Alluvione, un anno dopo: dalla piena dell’Orba alla difficile ripartenza
OVADA – A guardare oggi l’Orba ridotto a un rigagnolo tra il ponte della Veneta e lo snodo per il Borgo sembra impossibile che poco meno di un anno fa si sia trasformato nella bomba d’acqua, fango e detriti che ha sconvolto l’area che dalla Rebba porta a regione Carlovini e oltre, ponendo le aziende e i privati cittadini di fronte a una sfida senza precedenti nel periodo recente.

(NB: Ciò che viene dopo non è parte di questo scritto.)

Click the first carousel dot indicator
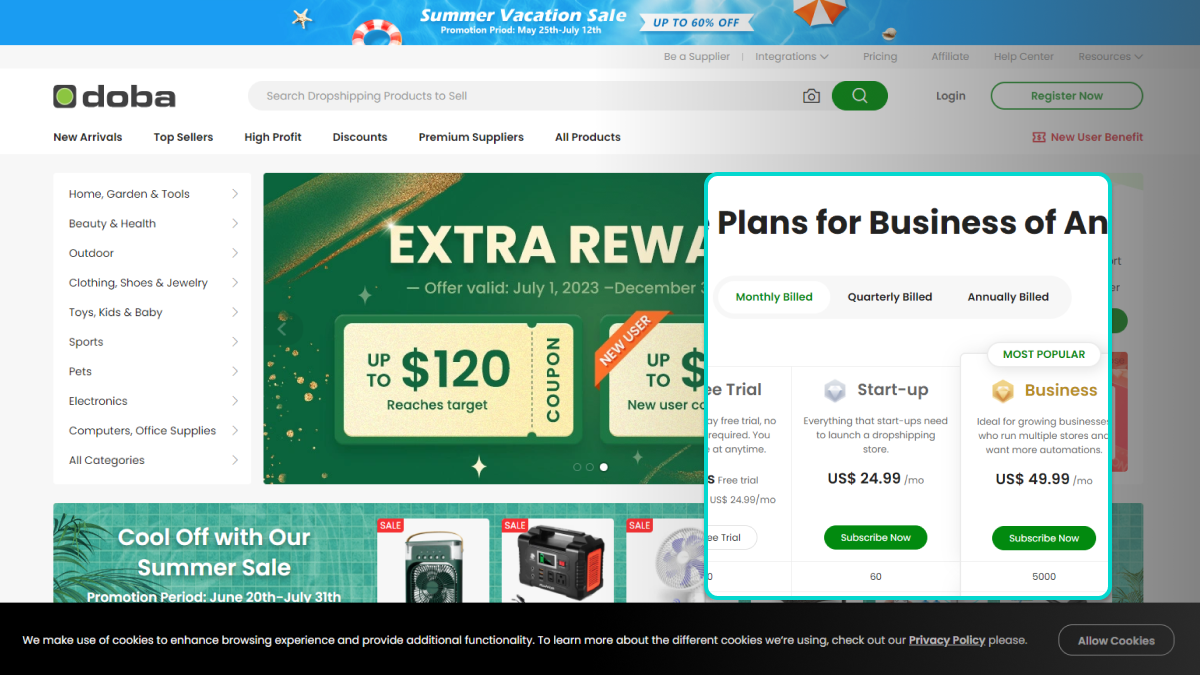[x=577, y=467]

A dodici mesi esatti da quello sconvolgente 4 ottobre molto è stato fatto, ma tantissimo rimane da fare.
Pensando all’alluvione le prime realtà che vengono in mente sono Ormig e Vezzani, le due importanti aziende collocate sul greto del torrente trovatesi lo scorso anno nell’impossibilità di contenere il dilagare dell’acqua. Molte però le realtà che hanno pagato un prezzo pesante, non solo in quell’area ma anche a ridosso dello Stura, il piccolo spazio artigianale in regione Brizzolesi. Il caso più emblematico è poi quello del Geirino dove, sul fronte del ripristino, è ancora tutto fermo. «Per essere risarciti dall’assicurazione – chiarisce Mirco Bottero – dobbiamo fare i lavori. In questo senso i problemi sono due: il permesso da parte della Provincia per lo spostamento dei locali tecnici dall’attuale posizione interrata. Lo stesso progetto è un nodo da affrontare: se sarà migliorativo prevederà la necessità di maggiori risorse che al momento non sono disponibili».
Quanto realizzato tra anni gli ‘60 e ‘70, per quanto legittimo, oggi segna il passo di fronte alle mutate condizioni. In questi mesi ci si è confrontati molto su come affrontare il nodo dei cambiamenti climatici, la maggiore frequenza, rispetto al passato, con la quale eventi estremi possono mettere a rischio lo stato delle cose. «Ogni volta che abbiamo discusso di queste problematiche in Regione – precisa il sindaco di Ovada, Paolo Lantero – abbiamo incassato risposte negative che sono figlie di posizioni tecniche. Però non ci si può fermare al fatto che non c’è soluzione, bisogna trovarla».